____ Document
*About Static Compilation changes:*

I've used the way it's documented in the official documentation, and I
agree with Cedric, I don't like having a system property. I see more
benefits using the compiler configuration file:

   - Configuration is more fine grained (apply to all, apply to some
   classes, apply to some packages...)
   - All compilation configuration can be found in one place. Having more
   than one place to do this could be error prone, and harder to maintain.
   - System properties are normally used when the process should vary
   depending on the environment. In this case, I'm wondering why I would want
   to compile my code statically in one environment but dynamically in
   another. Maybe there is a case for that, but to me is weird.

*About Daniel response:*

I'm so sad to hear that Daniel. In the past few years I've been hearing
only amazing things coming from your contributions.  Like someone has
mentioned, Groovy 3 wouldn't be the same without you. I really hope you
could reconsider your decision and keep contributing to Groovy.
________
» **Written request 1**: Transcribe from the message on static compilation the passage between "I've used the" and "to some packages...)", inclusive.
» **Written request 2**: Condense the paragraph of the message on static compilation that begins "I'm so sad to hear that Daniel" into one shorter sentence that keeps its main facts.
____ Source data
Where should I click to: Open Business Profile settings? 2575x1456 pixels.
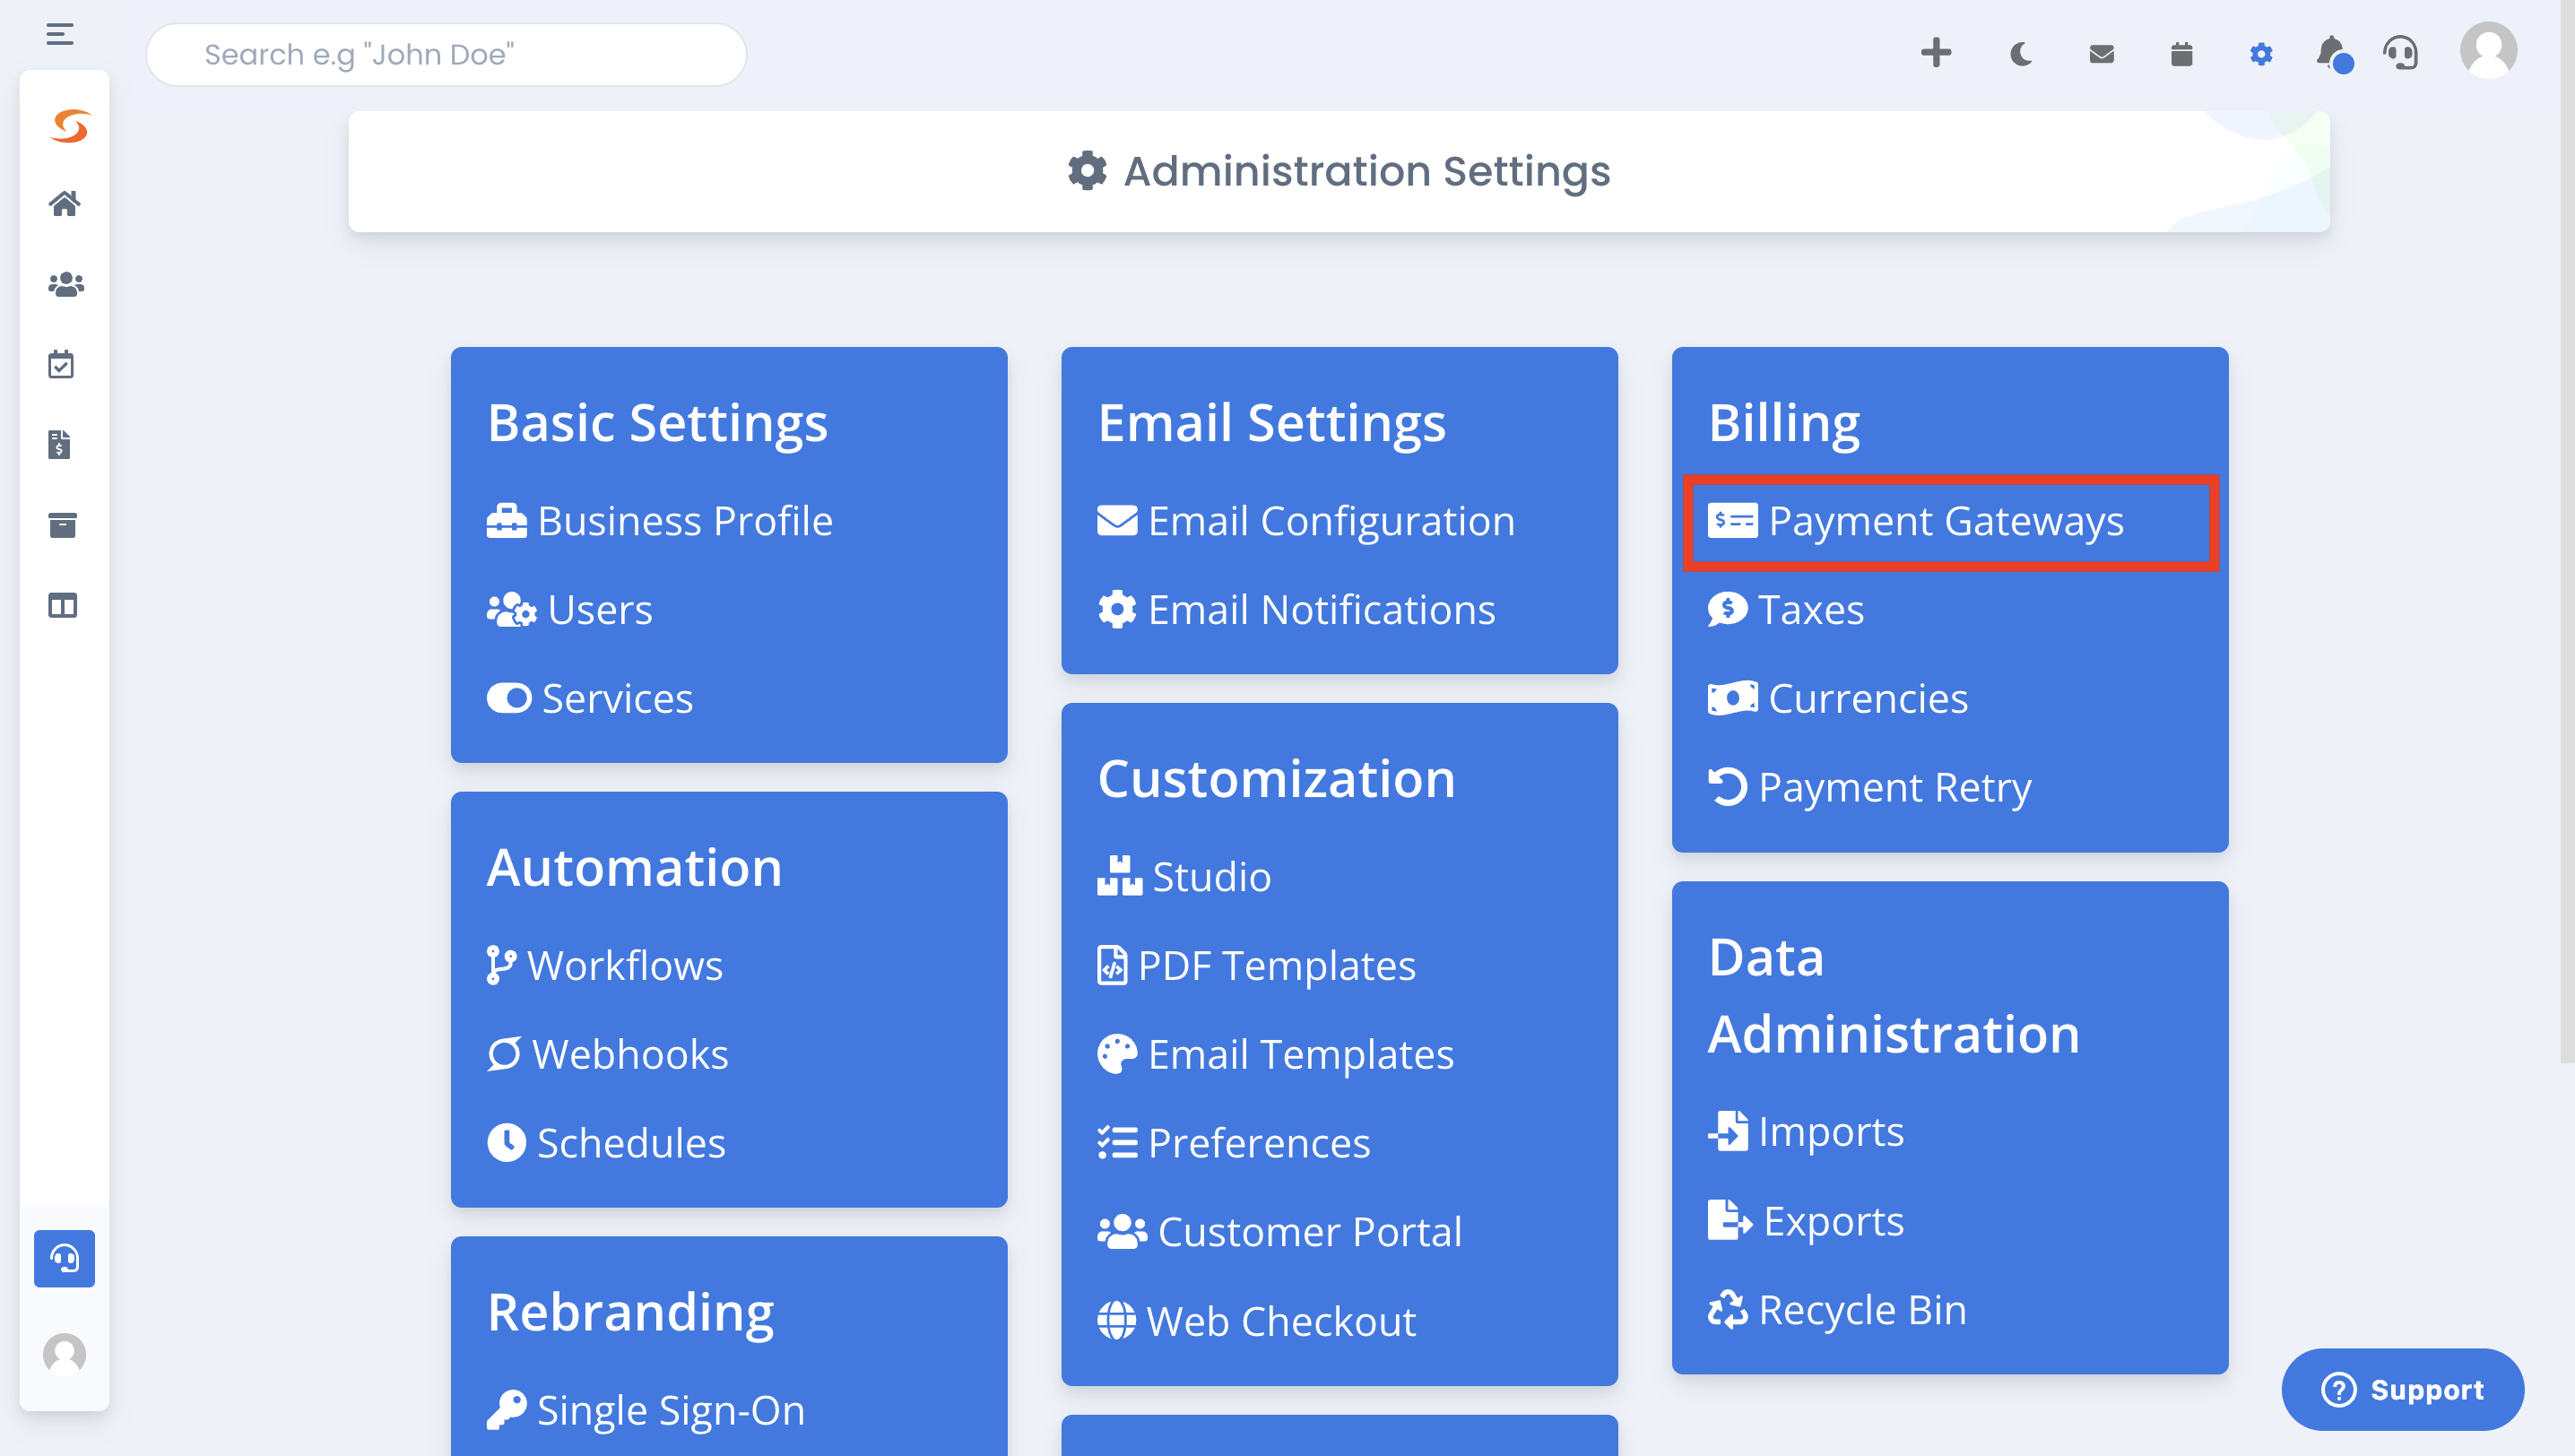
________
» **Reply 1**:
I've used the way it's documented in the official documentation, and I
agree with Cedric, I don't like having a system property. I see more
benefits using the compiler configuration file:

   - Configuration is more fine grained (apply to all, apply to some
   classes, apply to some packages...)

» **Reply 2**: The writer is saddened by Daniel's news, has heard only excellent things about his contributions over the past few years, repeats someone's remark that Groovy 3 would not be the same without him, and hopes he will reconsider and keep contributing to Groovy.